# Ingesting taxi zone lookups to postgres container

# Imports

In [None]:
import pandas as pd

# Read csv

In [None]:
df = pd.read_csv('../data/taxi_zone_lookup.csv')

# Create connection to postgres with sqlalchemy create_engine

In [None]:
# Import create_engine from sqlalchemy
from sqlalchemy import create_engine

In [None]:
# Create an engine to connect with container
# IF REAL DB, LOAD AS VARIABLE!!!! 
engine = create_engine('postgresql://root:root@localhost:5432/ny_taxi')

In [None]:
# Connect the engine
engine.connect()

## Print schema for taxi zone lookup

In [None]:
# this step is a great way to identify if dtypes should be changed
# specify dataframe, name of the table, and the connector (engine variable in this case)
print(pd.io.sql.get_schema(df, name='zones', con=engine))

# We will use the head and to_sql method to create a table, then insert the rows.
> Note: the `.head()` method is used to create the table first, the next step will be to ingest the data.

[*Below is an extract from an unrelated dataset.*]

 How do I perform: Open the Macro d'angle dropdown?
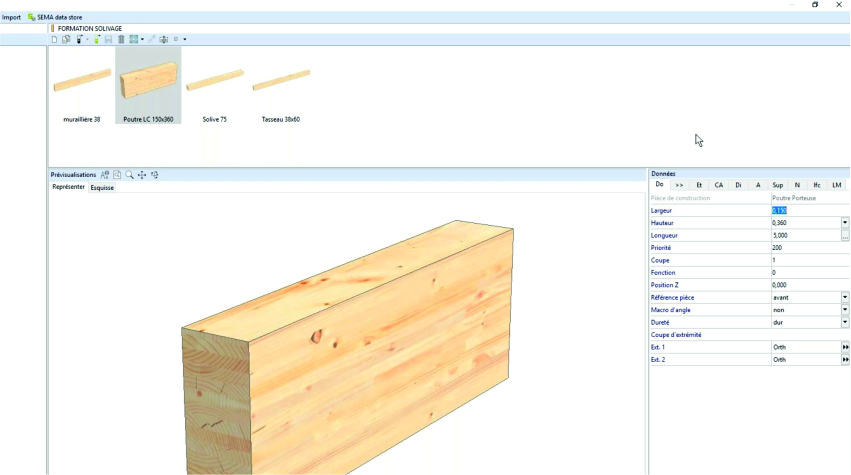(x=845, y=310)
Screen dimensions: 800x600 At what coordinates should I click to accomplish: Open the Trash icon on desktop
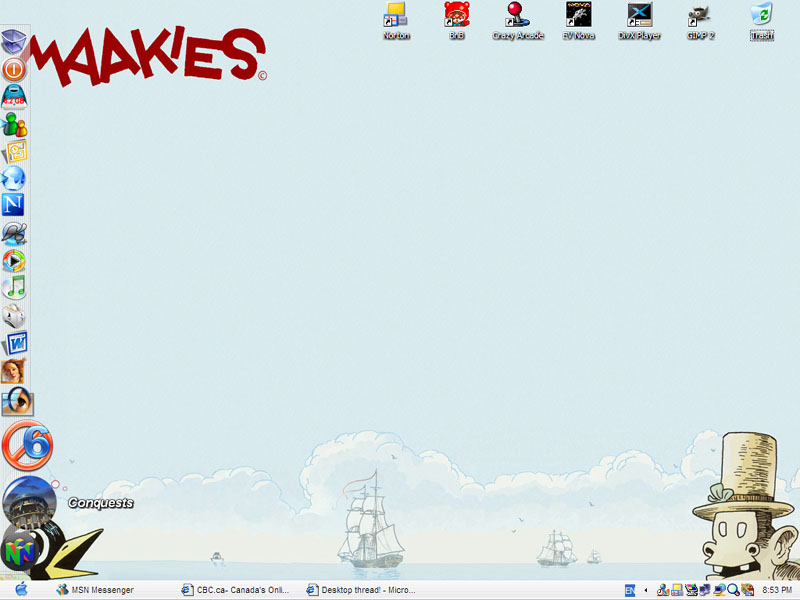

## Create table with schema

> `.to_sql` arguments: name of table, connector, and what to do if the table exists (fail, replace, append)

In [None]:
df.head(n=0).to_sql(name='zones', con=engine, if_exists='replace')

## Ingest data
> Note we use `if_exists='append'` because the previous step created the table.

That took a lot of time!  I need to look into pyarrow and chunking instead of running blind

In [None]:
%time df.to_sql(name='zones', con=engine, if_exists='append')

## Look at database catalog

In [None]:
catalog = '''
SELECT *
FROM pg_catalog.pg_tables
WHERE schemaname != 'pg_catalog' AND schemaname != 'information_schema';
'''
pd.read_sql(catalog, con=engine)

## Looking at sample of data

In [None]:
query = '''
SELECT *
FROM zones
LIMIT 10;
'''
pd.read_sql(query, con=engine)